WHAT IS BEING ASKED = Render the lines below as a numbered list, leaving out any blank lines.

--- begin AVAILABLE DATA ---

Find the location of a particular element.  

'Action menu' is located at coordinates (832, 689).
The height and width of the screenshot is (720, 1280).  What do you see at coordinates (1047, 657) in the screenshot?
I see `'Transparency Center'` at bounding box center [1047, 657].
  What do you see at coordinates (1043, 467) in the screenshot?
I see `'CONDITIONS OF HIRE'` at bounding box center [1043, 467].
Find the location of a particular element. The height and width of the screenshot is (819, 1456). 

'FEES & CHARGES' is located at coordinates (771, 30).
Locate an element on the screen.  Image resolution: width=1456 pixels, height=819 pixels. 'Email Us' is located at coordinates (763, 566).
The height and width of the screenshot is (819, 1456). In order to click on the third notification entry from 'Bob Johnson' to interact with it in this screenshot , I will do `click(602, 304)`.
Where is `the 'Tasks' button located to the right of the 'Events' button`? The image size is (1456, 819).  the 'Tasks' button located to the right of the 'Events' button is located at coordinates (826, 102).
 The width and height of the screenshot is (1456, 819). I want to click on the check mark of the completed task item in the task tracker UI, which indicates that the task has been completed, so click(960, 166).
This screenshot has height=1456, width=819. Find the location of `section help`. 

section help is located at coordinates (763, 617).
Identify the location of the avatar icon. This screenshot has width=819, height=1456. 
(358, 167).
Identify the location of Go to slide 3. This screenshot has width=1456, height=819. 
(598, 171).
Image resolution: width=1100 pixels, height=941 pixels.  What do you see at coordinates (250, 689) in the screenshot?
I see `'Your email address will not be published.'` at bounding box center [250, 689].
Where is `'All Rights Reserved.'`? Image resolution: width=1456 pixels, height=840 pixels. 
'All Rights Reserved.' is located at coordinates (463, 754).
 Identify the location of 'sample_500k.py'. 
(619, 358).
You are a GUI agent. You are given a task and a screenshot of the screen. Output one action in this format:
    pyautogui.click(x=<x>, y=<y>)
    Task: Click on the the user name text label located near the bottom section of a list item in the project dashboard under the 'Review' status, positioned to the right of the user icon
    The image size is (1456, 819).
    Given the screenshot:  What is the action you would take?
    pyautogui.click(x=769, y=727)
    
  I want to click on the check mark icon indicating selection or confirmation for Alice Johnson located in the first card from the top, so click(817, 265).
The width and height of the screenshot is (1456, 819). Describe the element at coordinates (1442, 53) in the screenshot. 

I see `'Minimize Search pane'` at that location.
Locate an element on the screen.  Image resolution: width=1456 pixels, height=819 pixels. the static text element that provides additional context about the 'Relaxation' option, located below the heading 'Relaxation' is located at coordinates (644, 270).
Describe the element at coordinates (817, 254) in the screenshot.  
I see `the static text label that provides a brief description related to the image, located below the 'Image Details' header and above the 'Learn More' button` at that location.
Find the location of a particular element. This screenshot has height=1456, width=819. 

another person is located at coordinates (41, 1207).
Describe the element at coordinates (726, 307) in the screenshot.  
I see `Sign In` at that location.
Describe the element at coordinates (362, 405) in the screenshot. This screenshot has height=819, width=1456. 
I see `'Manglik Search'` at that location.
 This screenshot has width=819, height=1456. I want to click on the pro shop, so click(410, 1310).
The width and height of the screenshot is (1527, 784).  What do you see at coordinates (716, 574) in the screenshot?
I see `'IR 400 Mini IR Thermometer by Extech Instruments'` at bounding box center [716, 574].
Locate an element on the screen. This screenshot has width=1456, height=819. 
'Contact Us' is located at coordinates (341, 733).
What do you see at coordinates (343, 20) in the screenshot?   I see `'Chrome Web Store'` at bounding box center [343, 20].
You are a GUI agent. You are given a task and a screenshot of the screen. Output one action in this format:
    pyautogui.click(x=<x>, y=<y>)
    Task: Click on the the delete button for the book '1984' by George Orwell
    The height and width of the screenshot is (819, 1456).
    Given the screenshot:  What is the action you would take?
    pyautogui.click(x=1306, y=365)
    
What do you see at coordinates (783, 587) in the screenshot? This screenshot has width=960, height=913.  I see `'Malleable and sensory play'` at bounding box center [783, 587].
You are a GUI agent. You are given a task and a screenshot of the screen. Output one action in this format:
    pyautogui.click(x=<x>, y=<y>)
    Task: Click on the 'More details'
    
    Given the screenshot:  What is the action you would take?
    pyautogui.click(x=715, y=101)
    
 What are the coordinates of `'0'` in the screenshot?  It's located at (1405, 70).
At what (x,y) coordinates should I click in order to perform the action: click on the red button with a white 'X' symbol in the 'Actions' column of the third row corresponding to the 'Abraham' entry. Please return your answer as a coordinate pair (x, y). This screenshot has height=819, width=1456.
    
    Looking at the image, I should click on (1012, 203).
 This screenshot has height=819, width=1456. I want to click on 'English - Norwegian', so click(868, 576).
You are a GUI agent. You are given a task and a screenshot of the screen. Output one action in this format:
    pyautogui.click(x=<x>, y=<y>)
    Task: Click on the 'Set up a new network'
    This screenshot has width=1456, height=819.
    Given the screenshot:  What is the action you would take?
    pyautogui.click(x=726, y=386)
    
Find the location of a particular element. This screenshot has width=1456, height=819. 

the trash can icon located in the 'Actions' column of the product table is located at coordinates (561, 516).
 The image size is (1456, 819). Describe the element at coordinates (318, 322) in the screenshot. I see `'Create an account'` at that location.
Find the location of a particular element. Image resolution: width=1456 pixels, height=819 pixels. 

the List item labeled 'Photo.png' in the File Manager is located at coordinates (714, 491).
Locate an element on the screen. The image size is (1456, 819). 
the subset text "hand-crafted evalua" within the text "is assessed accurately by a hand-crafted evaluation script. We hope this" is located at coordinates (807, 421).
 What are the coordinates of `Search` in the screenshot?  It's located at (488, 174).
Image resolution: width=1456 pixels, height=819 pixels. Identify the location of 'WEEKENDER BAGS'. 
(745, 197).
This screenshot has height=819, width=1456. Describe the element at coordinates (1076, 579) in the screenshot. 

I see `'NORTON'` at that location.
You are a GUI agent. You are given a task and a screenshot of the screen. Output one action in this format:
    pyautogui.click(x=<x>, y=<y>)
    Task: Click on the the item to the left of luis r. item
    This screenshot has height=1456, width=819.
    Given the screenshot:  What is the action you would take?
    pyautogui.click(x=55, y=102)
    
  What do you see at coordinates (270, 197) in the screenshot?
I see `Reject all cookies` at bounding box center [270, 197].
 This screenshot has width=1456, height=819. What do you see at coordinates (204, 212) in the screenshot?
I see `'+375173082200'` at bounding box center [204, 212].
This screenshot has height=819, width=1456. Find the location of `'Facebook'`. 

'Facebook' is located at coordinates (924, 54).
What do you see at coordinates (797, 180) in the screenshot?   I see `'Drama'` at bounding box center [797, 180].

--- end AVAILABLE DATA ---

PROBLEM SOLUTION =
1. Find the location of a particular element.  
2. 'Action menu' is located at coordinates (832, 689).
3. The height and width of the screenshot is (720, 1280).  What do you see at coordinates (1047, 657) in the screenshot?
4. I see `'Transparency Center'` at bounding box center [1047, 657].
5.   What do you see at coordinates (1043, 467) in the screenshot?
6. I see `'CONDITIONS OF HIRE'` at bounding box center [1043, 467].
7. Find the location of a particular element. The height and width of the screenshot is (819, 1456). 
8. 'FEES & CHARGES' is located at coordinates (771, 30).
9. Locate an element on the screen.  Image resolution: width=1456 pixels, height=819 pixels. 'Email Us' is located at coordinates (763, 566).
10. The height and width of the screenshot is (819, 1456). In order to click on the third notification entry from 'Bob Johnson' to interact with it in this screenshot , I will do `click(602, 304)`.
11. Where is `the 'Tasks' button located to the right of the 'Events' button`? The image size is (1456, 819).  the 'Tasks' button located to the right of the 'Events' button is located at coordinates (826, 102).
12.  The width and height of the screenshot is (1456, 819). I want to click on the check mark of the completed task item in the task tracker UI, which indicates that the task has been completed, so click(960, 166).
13. This screenshot has height=1456, width=819. Find the location of `section help`. 
14. section help is located at coordinates (763, 617).
15. Identify the location of the avatar icon. This screenshot has width=819, height=1456. 
16. (358, 167).
17. Identify the location of Go to slide 3. This screenshot has width=1456, height=819. 
18. (598, 171).
19. Image resolution: width=1100 pixels, height=941 pixels.  What do you see at coordinates (250, 689) in the screenshot?
20. I see `'Your email address will not be published.'` at bounding box center [250, 689].
21. Where is `'All Rights Reserved.'`? Image resolution: width=1456 pixels, height=840 pixels. 
22. 'All Rights Reserved.' is located at coordinates (463, 754).
23.  Identify the location of 'sample_500k.py'. 
24. (619, 358).
25. You are a GUI agent. You are given a task and a screenshot of the screen. Output one action in this format:
26.     pyautogui.click(x=<x>, y=<y>)
27.     Task: Click on the the user name text label located near the bottom section of a list item in the project dashboard under the 'Review' status, positioned to the right of the user icon
28.     The image size is (1456, 819).
29.     Given the screenshot:  What is the action you would take?
30.     pyautogui.click(x=769, y=727)
31.   I want to click on the check mark icon indicating selection or confirmation for Alice Johnson located in the first card from the top, so click(817, 265).
32. The width and height of the screenshot is (1456, 819). Describe the element at coordinates (1442, 53) in the screenshot. 
33. I see `'Minimize Search pane'` at that location.
34. Locate an element on the screen.  Image resolution: width=1456 pixels, height=819 pixels. the static text element that provides additional context about the 'Relaxation' option, located below the heading 'Relaxation' is located at coordinates (644, 270).
35. Describe the element at coordinates (817, 254) in the screenshot.  
36. I see `the static text label that provides a brief description related to the image, located below the 'Image Details' header and above the 'Learn More' button` at that location.
37. Find the location of a particular element. This screenshot has height=1456, width=819. 
38. another person is located at coordinates (41, 1207).
39. Describe the element at coordinates (726, 307) in the screenshot.  
40. I see `Sign In` at that location.
41. Describe the element at coordinates (362, 405) in the screenshot. This screenshot has height=819, width=1456. 
42. I see `'Manglik Search'` at that location.
43.  This screenshot has width=819, height=1456. I want to click on the pro shop, so click(410, 1310).
44. The width and height of the screenshot is (1527, 784).  What do you see at coordinates (716, 574) in the screenshot?
45. I see `'IR 400 Mini IR Thermometer by Extech Instruments'` at bounding box center [716, 574].
46. Locate an element on the screen. This screenshot has width=1456, height=819. 
47. 'Contact Us' is located at coordinates (341, 733).
48. What do you see at coordinates (343, 20) in the screenshot?   I see `'Chrome Web Store'` at bounding box center [343, 20].
49. You are a GUI agent. You are given a task and a screenshot of the screen. Output one action in this format:
50.     pyautogui.click(x=<x>, y=<y>)
51.     Task: Click on the the delete button for the book '1984' by George Orwell
52.     The height and width of the screenshot is (819, 1456).
53.     Given the screenshot:  What is the action you would take?
54.     pyautogui.click(x=1306, y=365)
55. What do you see at coordinates (783, 587) in the screenshot? This screenshot has width=960, height=913.  I see `'Malleable and sensory play'` at bounding box center [783, 587].
56. You are a GUI agent. You are given a task and a screenshot of the screen. Output one action in this format:
57.     pyautogui.click(x=<x>, y=<y>)
58.     Task: Click on the 'More details'
59.     Given the screenshot:  What is the action you would take?
60.     pyautogui.click(x=715, y=101)
61.  What are the coordinates of `'0'` in the screenshot?  It's located at (1405, 70).
62. At what (x,y) coordinates should I click in order to perform the action: click on the red button with a white 'X' symbol in the 'Actions' column of the third row corresponding to the 'Abraham' entry. Please return your answer as a coordinate pair (x, y). This screenshot has height=819, width=1456.
63.     Looking at the image, I should click on (1012, 203).
64.  This screenshot has height=819, width=1456. I want to click on 'English - Norwegian', so click(868, 576).
65. You are a GUI agent. You are given a task and a screenshot of the screen. Output one action in this format:
66.     pyautogui.click(x=<x>, y=<y>)
67.     Task: Click on the 'Set up a new network'
68.     This screenshot has width=1456, height=819.
69.     Given the screenshot:  What is the action you would take?
70.     pyautogui.click(x=726, y=386)
71. Find the location of a particular element. This screenshot has width=1456, height=819. 
72. the trash can icon located in the 'Actions' column of the product table is located at coordinates (561, 516).
73.  The image size is (1456, 819). Describe the element at coordinates (318, 322) in the screenshot. I see `'Create an account'` at that location.
74. Find the location of a particular element. Image resolution: width=1456 pixels, height=819 pixels. 
75. the List item labeled 'Photo.png' in the File Manager is located at coordinates (714, 491).
76. Locate an element on the screen. The image size is (1456, 819). 
77. the subset text "hand-crafted evalua" within the text "is assessed accurately by a hand-crafted evaluation script. We hope this" is located at coordinates (807, 421).
78.  What are the coordinates of `Search` in the screenshot?  It's located at (488, 174).
79. Image resolution: width=1456 pixels, height=819 pixels. Identify the location of 'WEEKENDER BAGS'. 
80. (745, 197).
81. This screenshot has height=819, width=1456. Describe the element at coordinates (1076, 579) in the screenshot. 
82. I see `'NORTON'` at that location.
83. You are a GUI agent. You are given a task and a screenshot of the screen. Output one action in this format:
84.     pyautogui.click(x=<x>, y=<y>)
85.     Task: Click on the the item to the left of luis r. item
86.     This screenshot has height=1456, width=819.
87.     Given the screenshot:  What is the action you would take?
88.     pyautogui.click(x=55, y=102)
89.   What do you see at coordinates (270, 197) in the screenshot?
90. I see `Reject all cookies` at bounding box center [270, 197].
91.  This screenshot has width=1456, height=819. What do you see at coordinates (204, 212) in the screenshot?
92. I see `'+375173082200'` at bounding box center [204, 212].
93. This screenshot has height=819, width=1456. Find the location of `'Facebook'`. 
94. 'Facebook' is located at coordinates (924, 54).
95. What do you see at coordinates (797, 180) in the screenshot?   I see `'Drama'` at bounding box center [797, 180].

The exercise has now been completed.